_EXERCISE GOAL_.
From the records below, output exactly the lines running from the line containing "Viewport: 926px width, 511px height." through the line containing "Task: Click the info", and no others.

_LISTED ENTRIES_.
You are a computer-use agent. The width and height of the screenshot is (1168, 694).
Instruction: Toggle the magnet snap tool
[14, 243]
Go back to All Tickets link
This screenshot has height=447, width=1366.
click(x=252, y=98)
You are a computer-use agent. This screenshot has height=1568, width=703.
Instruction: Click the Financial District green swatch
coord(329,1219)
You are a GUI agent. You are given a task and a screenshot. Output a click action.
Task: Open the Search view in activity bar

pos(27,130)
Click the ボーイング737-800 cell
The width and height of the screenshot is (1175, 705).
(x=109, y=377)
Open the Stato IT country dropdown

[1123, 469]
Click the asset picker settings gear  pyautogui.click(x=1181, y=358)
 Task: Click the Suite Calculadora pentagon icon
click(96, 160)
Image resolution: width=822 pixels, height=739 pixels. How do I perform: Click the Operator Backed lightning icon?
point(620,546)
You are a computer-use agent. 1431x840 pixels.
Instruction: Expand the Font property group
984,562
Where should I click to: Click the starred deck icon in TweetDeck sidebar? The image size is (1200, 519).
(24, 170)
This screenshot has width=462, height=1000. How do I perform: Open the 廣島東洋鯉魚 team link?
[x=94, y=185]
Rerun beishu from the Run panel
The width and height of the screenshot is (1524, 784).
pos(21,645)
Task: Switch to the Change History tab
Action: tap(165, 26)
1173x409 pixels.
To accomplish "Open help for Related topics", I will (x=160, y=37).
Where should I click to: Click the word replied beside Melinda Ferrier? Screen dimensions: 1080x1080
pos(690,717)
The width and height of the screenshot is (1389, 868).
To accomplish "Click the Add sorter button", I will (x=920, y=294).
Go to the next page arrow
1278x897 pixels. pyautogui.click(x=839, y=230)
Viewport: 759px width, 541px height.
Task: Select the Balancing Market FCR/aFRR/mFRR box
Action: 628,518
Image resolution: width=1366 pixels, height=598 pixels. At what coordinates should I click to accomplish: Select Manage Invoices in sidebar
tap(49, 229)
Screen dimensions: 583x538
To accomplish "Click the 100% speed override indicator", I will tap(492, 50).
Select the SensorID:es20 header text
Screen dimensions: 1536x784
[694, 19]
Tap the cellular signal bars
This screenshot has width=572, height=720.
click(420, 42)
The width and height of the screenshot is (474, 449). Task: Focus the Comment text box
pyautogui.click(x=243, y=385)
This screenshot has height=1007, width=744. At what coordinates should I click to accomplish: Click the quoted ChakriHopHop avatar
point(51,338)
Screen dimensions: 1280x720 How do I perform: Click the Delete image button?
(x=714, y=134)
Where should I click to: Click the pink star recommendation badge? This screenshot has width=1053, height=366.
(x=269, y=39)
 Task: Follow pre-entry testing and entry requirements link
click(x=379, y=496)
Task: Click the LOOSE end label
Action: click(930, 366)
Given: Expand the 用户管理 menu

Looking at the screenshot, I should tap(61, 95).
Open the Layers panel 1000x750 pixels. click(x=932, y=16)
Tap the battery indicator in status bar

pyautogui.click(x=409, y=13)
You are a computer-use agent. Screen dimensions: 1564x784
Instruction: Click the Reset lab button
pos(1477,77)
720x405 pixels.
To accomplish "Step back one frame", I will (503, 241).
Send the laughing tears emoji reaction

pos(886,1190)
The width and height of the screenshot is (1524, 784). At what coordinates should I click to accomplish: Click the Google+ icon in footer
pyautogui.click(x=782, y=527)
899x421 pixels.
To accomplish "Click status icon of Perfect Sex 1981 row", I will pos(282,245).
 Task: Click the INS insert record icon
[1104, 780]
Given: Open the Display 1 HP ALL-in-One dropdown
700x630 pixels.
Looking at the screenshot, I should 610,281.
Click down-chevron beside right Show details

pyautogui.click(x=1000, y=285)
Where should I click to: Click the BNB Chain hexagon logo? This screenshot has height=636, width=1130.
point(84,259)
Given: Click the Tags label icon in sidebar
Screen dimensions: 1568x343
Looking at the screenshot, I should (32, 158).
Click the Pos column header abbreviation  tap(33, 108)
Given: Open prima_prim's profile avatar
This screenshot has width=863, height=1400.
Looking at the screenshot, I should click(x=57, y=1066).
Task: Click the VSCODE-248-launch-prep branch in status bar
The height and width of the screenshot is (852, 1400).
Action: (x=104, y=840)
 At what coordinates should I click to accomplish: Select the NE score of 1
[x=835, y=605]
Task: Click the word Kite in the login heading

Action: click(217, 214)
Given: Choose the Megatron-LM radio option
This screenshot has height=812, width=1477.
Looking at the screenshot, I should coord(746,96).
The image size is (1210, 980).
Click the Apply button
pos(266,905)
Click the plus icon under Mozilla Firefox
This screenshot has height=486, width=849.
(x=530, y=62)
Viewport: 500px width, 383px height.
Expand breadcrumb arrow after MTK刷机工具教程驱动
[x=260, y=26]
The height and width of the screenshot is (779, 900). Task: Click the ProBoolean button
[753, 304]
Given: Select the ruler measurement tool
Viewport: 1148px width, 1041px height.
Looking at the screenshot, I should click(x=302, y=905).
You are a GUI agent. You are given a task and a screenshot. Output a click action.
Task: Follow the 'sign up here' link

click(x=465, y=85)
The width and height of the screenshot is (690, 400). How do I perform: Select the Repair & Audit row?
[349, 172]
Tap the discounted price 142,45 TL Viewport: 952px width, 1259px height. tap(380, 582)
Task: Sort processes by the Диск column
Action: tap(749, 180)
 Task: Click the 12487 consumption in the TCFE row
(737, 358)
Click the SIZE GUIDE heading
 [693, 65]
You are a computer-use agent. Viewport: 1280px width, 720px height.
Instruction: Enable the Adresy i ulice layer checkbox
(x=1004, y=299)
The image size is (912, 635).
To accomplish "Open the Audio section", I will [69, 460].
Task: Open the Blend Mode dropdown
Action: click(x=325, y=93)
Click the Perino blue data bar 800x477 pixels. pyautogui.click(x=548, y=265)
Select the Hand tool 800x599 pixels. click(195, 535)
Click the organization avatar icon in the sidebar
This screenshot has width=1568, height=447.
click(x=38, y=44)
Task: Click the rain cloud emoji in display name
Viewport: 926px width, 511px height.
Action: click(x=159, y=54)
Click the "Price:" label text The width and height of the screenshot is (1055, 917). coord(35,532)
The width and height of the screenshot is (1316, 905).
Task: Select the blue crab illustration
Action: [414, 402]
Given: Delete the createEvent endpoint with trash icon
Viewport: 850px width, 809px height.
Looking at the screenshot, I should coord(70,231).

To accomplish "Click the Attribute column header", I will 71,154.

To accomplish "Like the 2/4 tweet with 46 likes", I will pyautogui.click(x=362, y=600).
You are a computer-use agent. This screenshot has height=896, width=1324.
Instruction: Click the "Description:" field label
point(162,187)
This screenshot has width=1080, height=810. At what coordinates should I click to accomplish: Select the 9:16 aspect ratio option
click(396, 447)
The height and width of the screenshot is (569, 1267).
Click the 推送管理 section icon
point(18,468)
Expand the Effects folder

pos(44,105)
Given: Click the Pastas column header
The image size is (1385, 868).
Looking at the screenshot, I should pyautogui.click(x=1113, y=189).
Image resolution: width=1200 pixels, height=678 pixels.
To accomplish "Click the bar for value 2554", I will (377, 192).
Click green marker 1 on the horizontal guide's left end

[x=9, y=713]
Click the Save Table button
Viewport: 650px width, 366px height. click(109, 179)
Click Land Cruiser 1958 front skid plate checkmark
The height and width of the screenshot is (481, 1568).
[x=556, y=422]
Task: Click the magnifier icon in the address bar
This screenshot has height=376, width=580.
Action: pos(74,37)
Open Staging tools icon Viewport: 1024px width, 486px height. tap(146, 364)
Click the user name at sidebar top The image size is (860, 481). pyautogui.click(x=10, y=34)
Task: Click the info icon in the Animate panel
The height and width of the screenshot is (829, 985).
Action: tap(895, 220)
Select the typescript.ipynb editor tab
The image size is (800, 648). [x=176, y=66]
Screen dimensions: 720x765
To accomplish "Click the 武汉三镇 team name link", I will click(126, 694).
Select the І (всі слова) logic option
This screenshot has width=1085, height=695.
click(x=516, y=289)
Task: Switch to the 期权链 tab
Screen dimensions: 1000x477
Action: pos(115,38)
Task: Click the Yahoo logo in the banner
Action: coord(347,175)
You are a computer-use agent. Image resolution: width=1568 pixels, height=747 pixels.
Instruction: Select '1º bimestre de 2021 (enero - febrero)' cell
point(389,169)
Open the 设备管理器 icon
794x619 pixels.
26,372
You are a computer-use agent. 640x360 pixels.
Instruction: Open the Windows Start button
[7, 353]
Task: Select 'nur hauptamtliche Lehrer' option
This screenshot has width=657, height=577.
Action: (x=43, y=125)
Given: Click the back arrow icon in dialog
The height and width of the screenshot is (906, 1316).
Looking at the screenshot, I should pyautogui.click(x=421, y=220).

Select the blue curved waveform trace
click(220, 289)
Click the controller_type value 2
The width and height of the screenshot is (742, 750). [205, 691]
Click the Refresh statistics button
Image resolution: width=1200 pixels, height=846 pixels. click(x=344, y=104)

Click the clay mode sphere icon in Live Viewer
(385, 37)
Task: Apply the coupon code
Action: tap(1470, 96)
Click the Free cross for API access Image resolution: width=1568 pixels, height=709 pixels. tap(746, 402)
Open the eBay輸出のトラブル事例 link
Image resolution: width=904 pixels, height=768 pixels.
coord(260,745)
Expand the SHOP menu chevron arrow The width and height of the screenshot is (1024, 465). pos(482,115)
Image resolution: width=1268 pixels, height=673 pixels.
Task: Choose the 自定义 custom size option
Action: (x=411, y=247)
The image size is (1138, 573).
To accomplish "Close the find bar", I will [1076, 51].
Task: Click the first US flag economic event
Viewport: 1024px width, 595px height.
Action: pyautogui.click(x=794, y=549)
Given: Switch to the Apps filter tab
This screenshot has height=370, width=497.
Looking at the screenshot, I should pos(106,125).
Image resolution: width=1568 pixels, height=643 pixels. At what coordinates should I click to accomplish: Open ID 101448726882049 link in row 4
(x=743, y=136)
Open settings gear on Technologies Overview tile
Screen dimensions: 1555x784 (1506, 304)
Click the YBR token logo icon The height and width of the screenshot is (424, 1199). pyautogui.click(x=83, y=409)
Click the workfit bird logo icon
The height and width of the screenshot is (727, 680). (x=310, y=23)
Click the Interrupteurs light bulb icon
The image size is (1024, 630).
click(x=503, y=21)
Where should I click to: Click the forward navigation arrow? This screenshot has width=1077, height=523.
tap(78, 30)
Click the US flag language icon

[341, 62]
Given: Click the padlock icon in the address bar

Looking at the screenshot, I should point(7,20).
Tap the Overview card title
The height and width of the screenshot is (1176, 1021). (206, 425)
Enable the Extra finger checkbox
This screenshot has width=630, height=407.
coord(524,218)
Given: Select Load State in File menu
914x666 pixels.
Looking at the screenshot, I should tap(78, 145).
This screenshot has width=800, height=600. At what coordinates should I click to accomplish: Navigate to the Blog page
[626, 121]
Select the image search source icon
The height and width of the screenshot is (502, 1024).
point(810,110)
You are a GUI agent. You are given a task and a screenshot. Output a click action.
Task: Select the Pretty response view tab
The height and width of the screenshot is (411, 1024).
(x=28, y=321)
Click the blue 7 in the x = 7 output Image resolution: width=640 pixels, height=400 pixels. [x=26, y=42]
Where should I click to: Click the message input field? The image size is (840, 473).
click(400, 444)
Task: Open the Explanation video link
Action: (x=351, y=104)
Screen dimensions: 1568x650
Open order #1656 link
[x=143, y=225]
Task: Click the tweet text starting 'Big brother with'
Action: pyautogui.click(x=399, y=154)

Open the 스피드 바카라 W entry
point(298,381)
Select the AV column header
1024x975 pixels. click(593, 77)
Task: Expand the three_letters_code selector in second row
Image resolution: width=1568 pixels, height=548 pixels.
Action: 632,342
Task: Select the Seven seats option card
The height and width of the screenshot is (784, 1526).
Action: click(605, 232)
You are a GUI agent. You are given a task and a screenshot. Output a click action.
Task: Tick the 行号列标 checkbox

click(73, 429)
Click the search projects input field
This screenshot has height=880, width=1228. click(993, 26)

_SOLUTION FOR THIS PROBLEM_.
Viewport: 926px width, 511px height.
Action: click(x=159, y=54)
Click the "Price:" label text The width and height of the screenshot is (1055, 917). coord(35,532)
The width and height of the screenshot is (1316, 905).
Task: Select the blue crab illustration
Action: [414, 402]
Given: Delete the createEvent endpoint with trash icon
Viewport: 850px width, 809px height.
Looking at the screenshot, I should coord(70,231).

To accomplish "Click the Attribute column header", I will 71,154.

To accomplish "Like the 2/4 tweet with 46 likes", I will pyautogui.click(x=362, y=600).
You are a computer-use agent. This screenshot has height=896, width=1324.
Instruction: Click the "Description:" field label
point(162,187)
This screenshot has width=1080, height=810. At what coordinates should I click to accomplish: Select the 9:16 aspect ratio option
click(396, 447)
The height and width of the screenshot is (569, 1267).
Click the 推送管理 section icon
point(18,468)
Expand the Effects folder

pos(44,105)
Given: Click the Pastas column header
The image size is (1385, 868).
Looking at the screenshot, I should pyautogui.click(x=1113, y=189).
Image resolution: width=1200 pixels, height=678 pixels.
To accomplish "Click the bar for value 2554", I will (377, 192).
Click green marker 1 on the horizontal guide's left end

[x=9, y=713]
Click the Save Table button
Viewport: 650px width, 366px height. click(109, 179)
Click Land Cruiser 1958 front skid plate checkmark
The height and width of the screenshot is (481, 1568).
[x=556, y=422]
Task: Click the magnifier icon in the address bar
This screenshot has height=376, width=580.
Action: pos(74,37)
Open Staging tools icon Viewport: 1024px width, 486px height. tap(146, 364)
Click the user name at sidebar top The image size is (860, 481). pyautogui.click(x=10, y=34)
Task: Click the info icon in the Animate panel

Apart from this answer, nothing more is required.